= Robert Martensen =

American physician, historian, and author

Robert Lawrence Martensen (January 1, 1947, Lake County, Ohio – September 26, 2013, Pasadena, California) was an American physician, historian, and author.

==Career and publications==

Martensen worked as physician in emergency department and intensive care unit settings and as a professor at Harvard Medical School, University of Kansas Medical Center and Tulane University, teaching bioethics and medical history. After Hurricane Katrina, he moved to Maryland to work for the National Institutes of Health (NIH) as the director of the Office of History.

He was a recipient of a 2002 Guggenheim Fellowship towards the completion of his book The Brain Takes Shape: An Early History, published in 2004 by Oxford University Press. In 2008, Martensen's book A Life Worth Living: A Doctor's Reflections on Illness in a High-Tech Era was published by Farrar, Straus & Giroux.

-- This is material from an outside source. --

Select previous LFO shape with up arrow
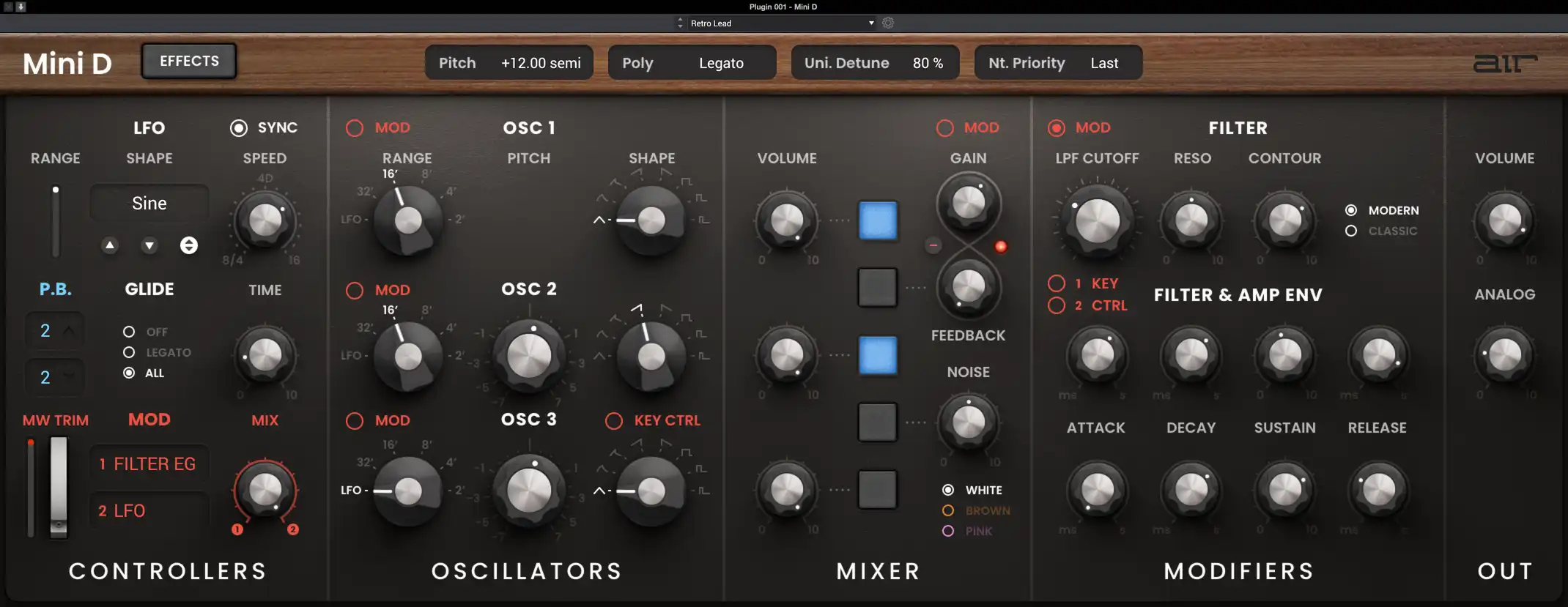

===Views and experiences===
In a 2009 interview with The New York Times, Martensen said health care in the United States left many stakeholders dissatisfied. He said hospital administrators were unhappy because they had to focus on profit, patients felt isolated, and some physicians were quitting because they could not practice medicine in the way they wanted.

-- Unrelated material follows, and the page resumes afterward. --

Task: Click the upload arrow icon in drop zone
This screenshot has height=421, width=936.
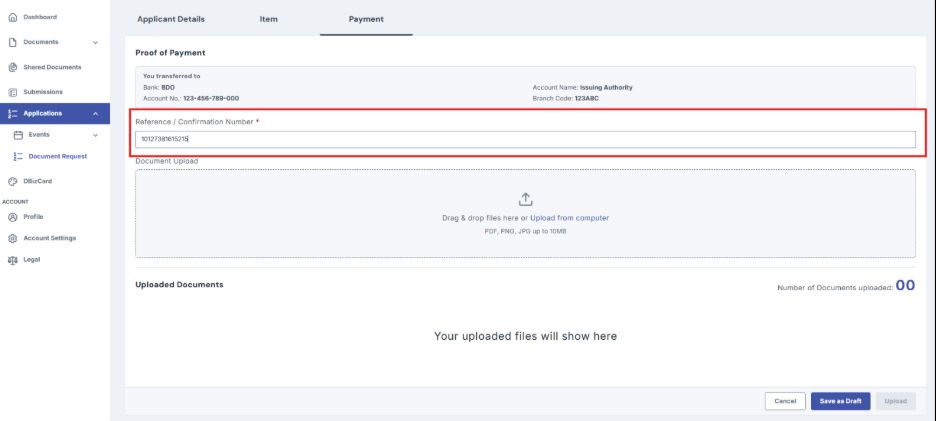Action: [525, 199]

Martensen criticized end-of-life care in the United States. While most Americans die in nursing homes or hospitals, Martensen said neither are properly oriented to care for dying patients. In nursing homes, management may not want death to occur on-site, so the individual will be sent to the emergency department, and in a hospital, a dying patient may be subject to intrusive medical technology instead of palliative care (which may result from the incentives and disincentives in health insurance coverage).

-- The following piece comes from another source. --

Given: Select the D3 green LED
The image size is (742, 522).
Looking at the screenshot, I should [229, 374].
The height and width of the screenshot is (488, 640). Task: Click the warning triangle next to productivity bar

Martensen discussed the end-of-life care of both his mother and father. While he was out of town and his mother was in the hospital, her physician called Martensen, saying she had a heart block and he asked if he should put in a pacemaker. Martensen, being a physician, knew which medical questions to ask, and he asked for a modest treatment. The issue was her fluids; after she was hydrated her EKG was normal.

In Martensen's 2008 book, Chapter 7, "Life in the Narrows", discusses the death of his father. Instead of having a bad death (dysthanasia) that can occur in hospitals, Martensen thought his father's death was relatively good. His father was 86, septic, had deteriorating lung function, an advance directive with a DNR, and he had started to receive morphine for air hunger. Alternatively, Martensen's father could have been put on a mechanical ventilator. However, that would have violated both Martensen and his father's wishes. Martensen explained that
... ventilators were developed to bridge difficult situations: somebody has a traumatic injury; somebody has an infection, their lungs are not functioning; somebody is recovering from surgery and their lungs are not functioning. You put them on a ventilator—the intention was [to] get them over a difficult patch and allow them to survive. For my dad, who was in his 86th year, who had a progressive deteriorating lung function, he had been doing pretty well till three weeks before he died, then things got worse. And to put him on a ventilator would have just extended that artificial functioning for an indefinite period of time. And ... your body can't tolerate a ventilator without being heavily sedated, particularly initially ... imagine something blocking your airway. Well, the brain reflex is so primitive and so powerful, you'll do anything to get it out. And the way medicine counters that is by initially paralyzing people but then sedating them and giving them pain meds and so forth. That to my father would have been anathema, and it also—from my father's point of view, and I happen to agree with him—would have been to no purpose, because ... he never would have gotten off the ventilator. Instead of dying in two days, he might have died in two weeks or two months later, but he never would have been able to get off the ventilator because he didn't have the lung function.
 As the morphine began to act on Martensen's father, his anxiety from air hunger was lessening and he was still conscious. Martensen told his father he thought that life was slipping away, that he thought it was his time, that he loved him, and that was going to remove the oxygen; Martensen's father replied, "thank you."

==Education==
Martensen was educated at Harvard University (B.A., 1969), Geisel School of Medicine, Dartmouth (M.D., 1974), and the University of California, San Francisco (M.A. and Ph.D., 1993).